Mariana Sant'Anna*
As recentes declarações de Luciano Coutinho, presidente do BNDES, com críticas ao fato de o governo ter priorizado o combate à inflação e abandonado o câmbio refletem a divisão que existe dentro da equipe econômica em relação à essa decisão.
Há uma queda de braço muito evidente e que já chegou ao conhecimento do Palácio do Planalto.
De um lado, há o grupo que defende a ideia de não se fazer nada em relação ao câmbio. O governo tem cálculos indicando que, se o câmbio atingir a faixa de R$ 1,55 ou R$ 1,50, o Banco Central não precisaria subir muito os juros.
Os defensores dessa tese, que parece estar prevalecendo até agora, são Antonio Palocci, o Banco Central e Nelson Barbosa, secretário-executivo do Ministério da Fazenda.

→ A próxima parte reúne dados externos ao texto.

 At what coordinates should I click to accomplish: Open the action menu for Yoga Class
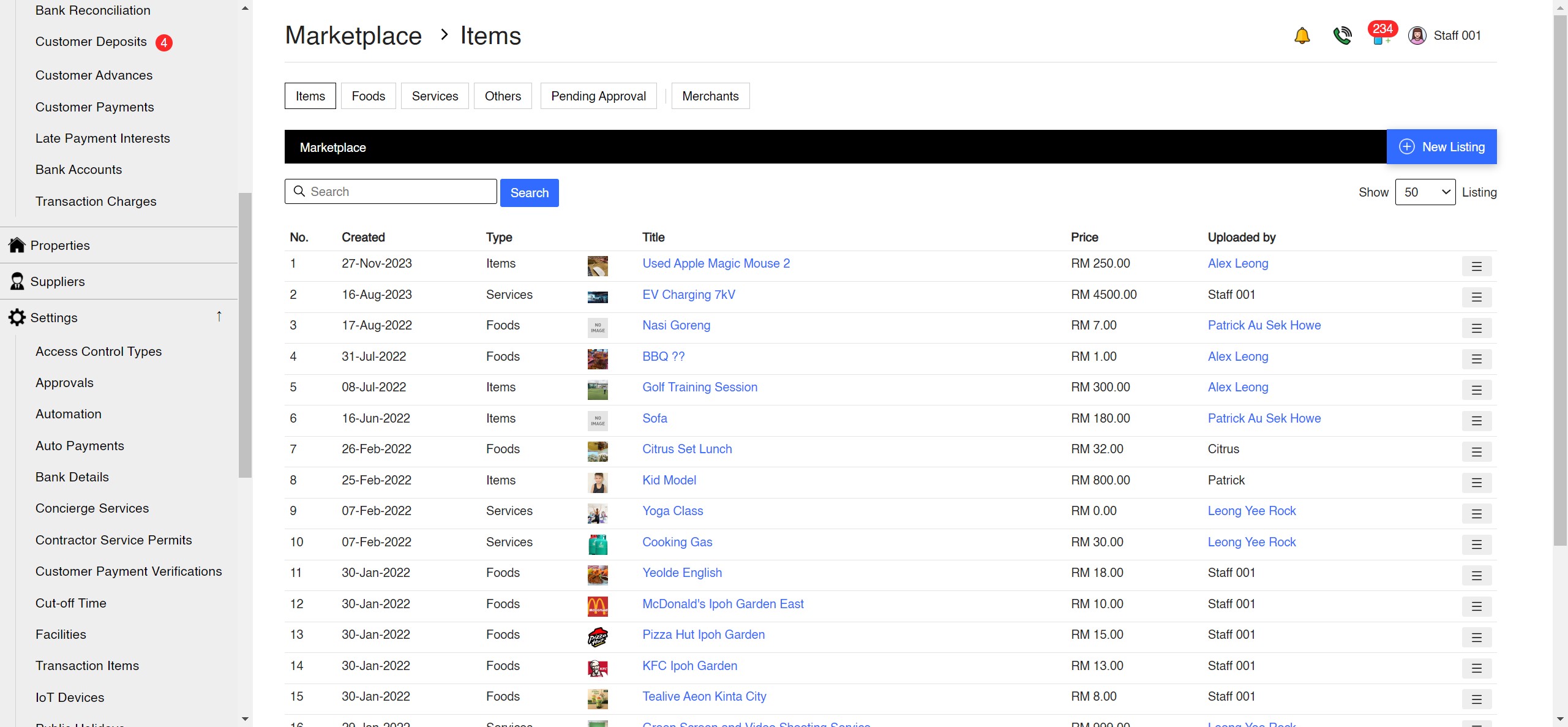tap(1477, 513)
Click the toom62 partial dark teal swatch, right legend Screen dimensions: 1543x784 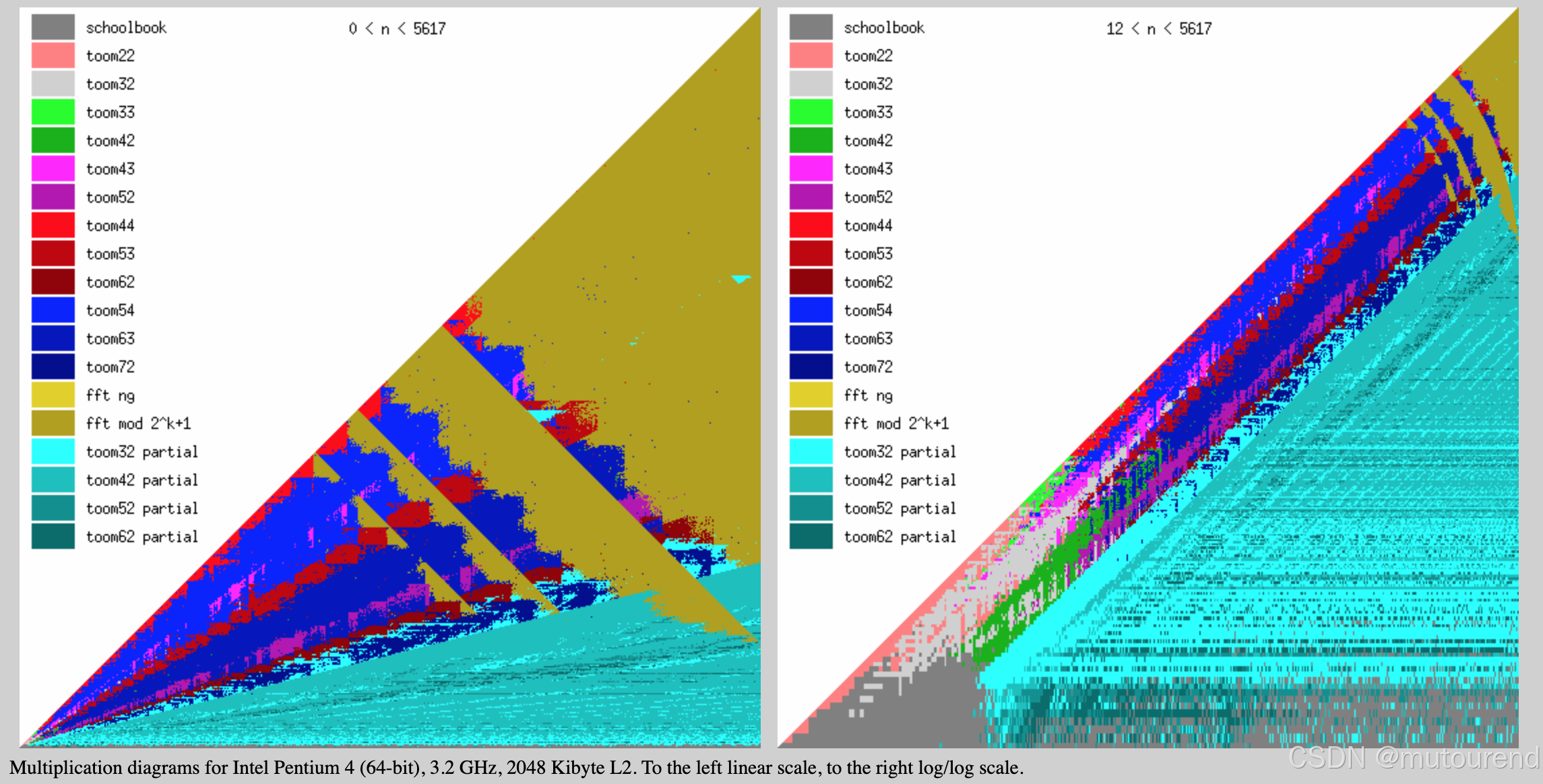[811, 536]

Mas há também o grupo que defende uma ação mais enérgica em relação ao câmbio, um aprofundamento das medidas tomadas até agora, mas sem a adoção de controle de capital.
Os maiores advogados dessa política de uma ação mais enérgica para frear a queda do dólar são Fernando Pimentel, Guido Mantega, e Luciano Coutinho.
A grande preocupação desse segundo grupo é com a ameaça de desindustrialização do Brasil. Com o câmbio a R$ 1,50, o industrial brasileiro iria preferir importar o seu próprio bem do que produzi-lo.
A presidenta Dilma Rousseff ainda não tomou uma decisão. Há bons e fortes motivos para os dois lados.
A inflação pode prejudicar a sua popularidade, mas o câmbio pode gerar desemprego
Por enquanto, tudo leva a crer que o governo preferiu jogar a toalha em relação ao câmbio, mas são impressões.
O que se sabe, no entanto, é que tudo que a Dilma não quer é que os seus ministros debatam essa questão em público.